#### Task material

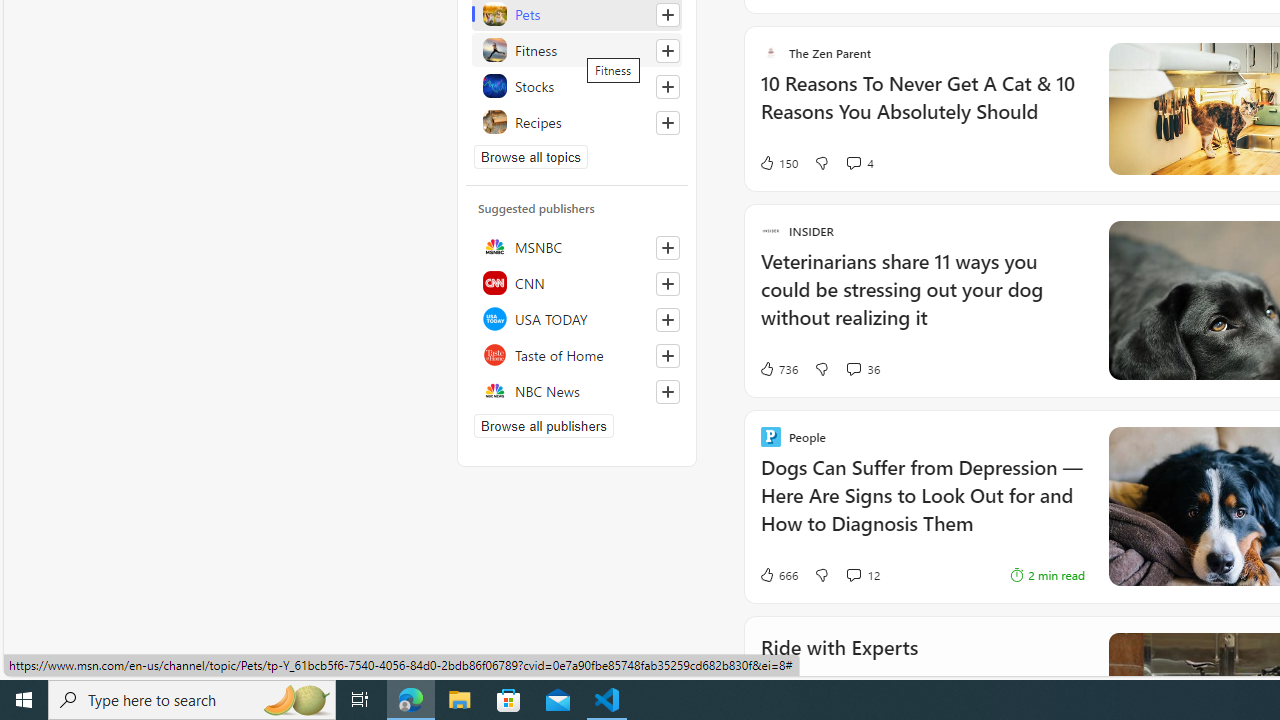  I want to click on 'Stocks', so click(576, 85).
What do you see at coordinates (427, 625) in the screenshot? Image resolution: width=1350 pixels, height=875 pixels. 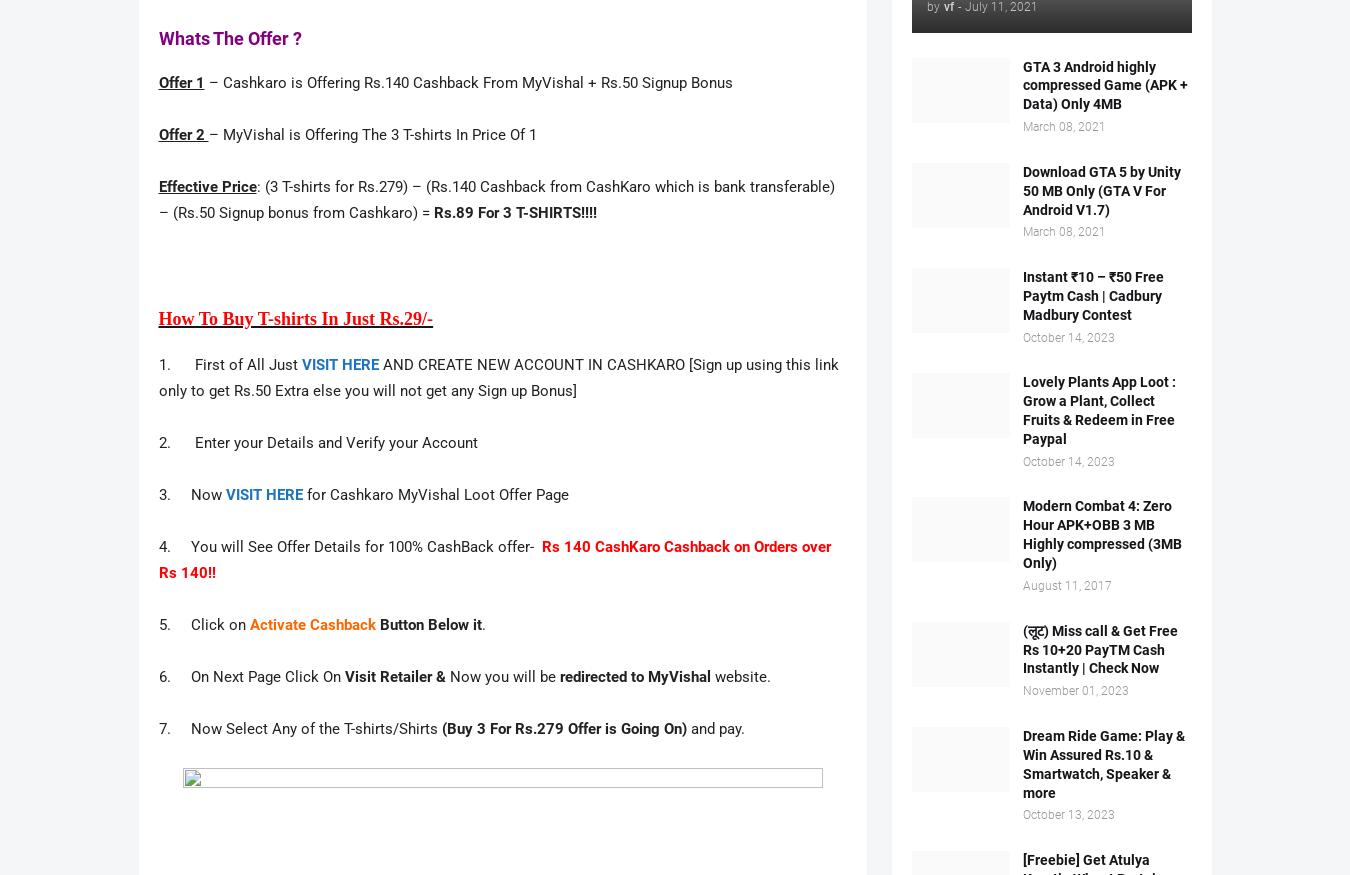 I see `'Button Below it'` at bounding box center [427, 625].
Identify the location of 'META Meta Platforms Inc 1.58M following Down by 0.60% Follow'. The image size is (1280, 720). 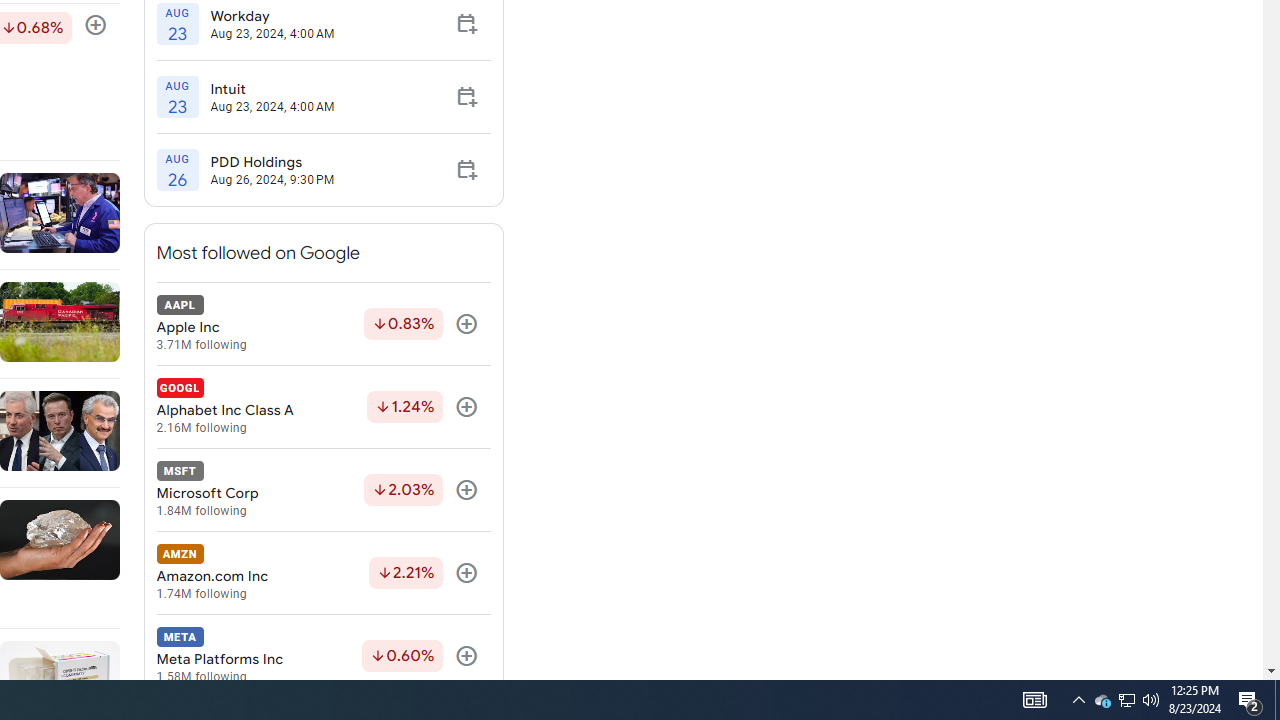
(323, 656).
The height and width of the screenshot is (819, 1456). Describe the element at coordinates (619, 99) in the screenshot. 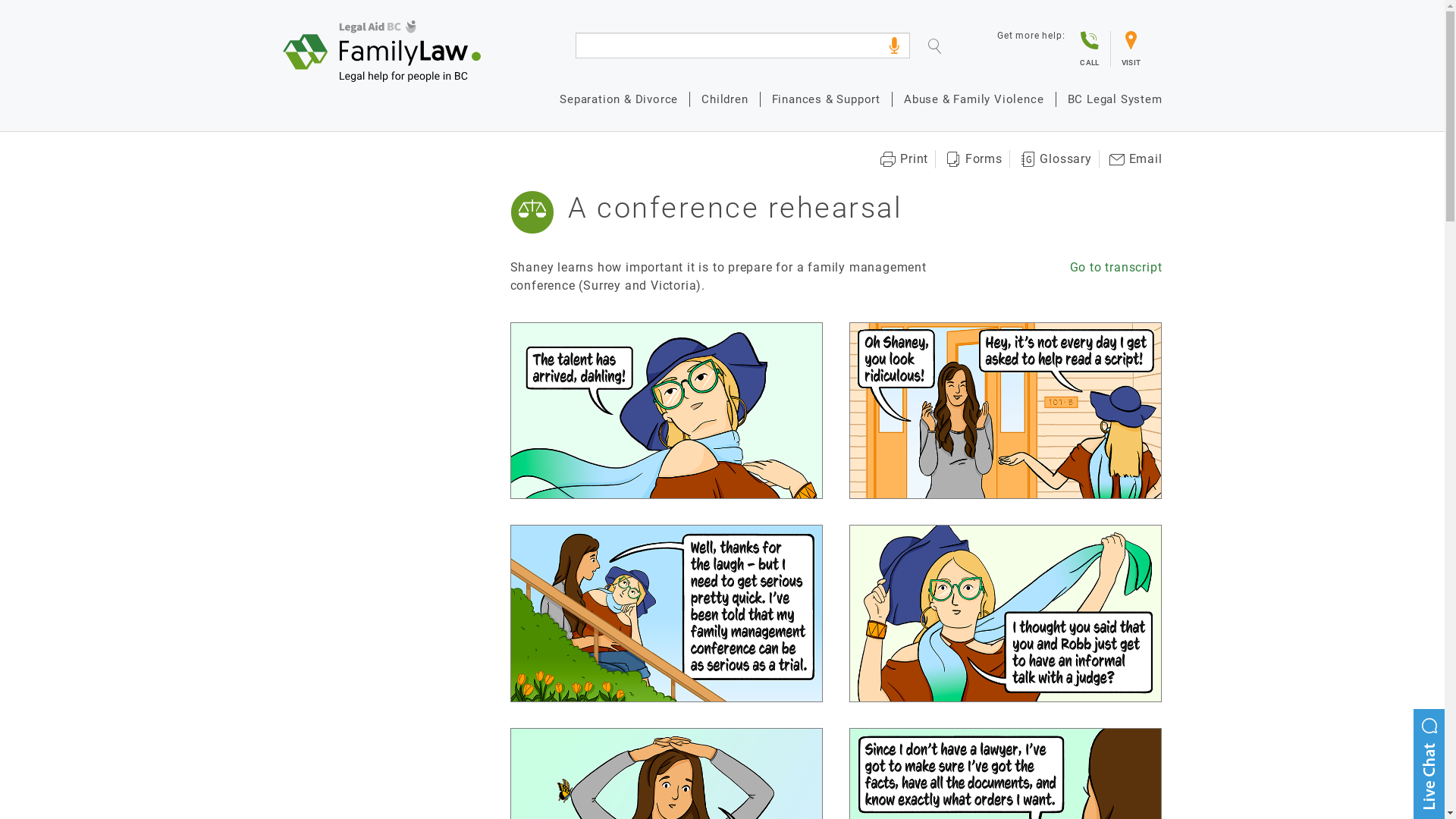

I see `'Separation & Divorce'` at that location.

==

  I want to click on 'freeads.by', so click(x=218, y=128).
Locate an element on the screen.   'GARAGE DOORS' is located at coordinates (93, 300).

#### Request
Print the stretch from the line containing "The height and" through the line containing "at that location.", both lines included, and leave the pictures out.

#### Answer to this task
The height and width of the screenshot is (819, 1456). Describe the element at coordinates (619, 99) in the screenshot. 

I see `'Separation & Divorce'` at that location.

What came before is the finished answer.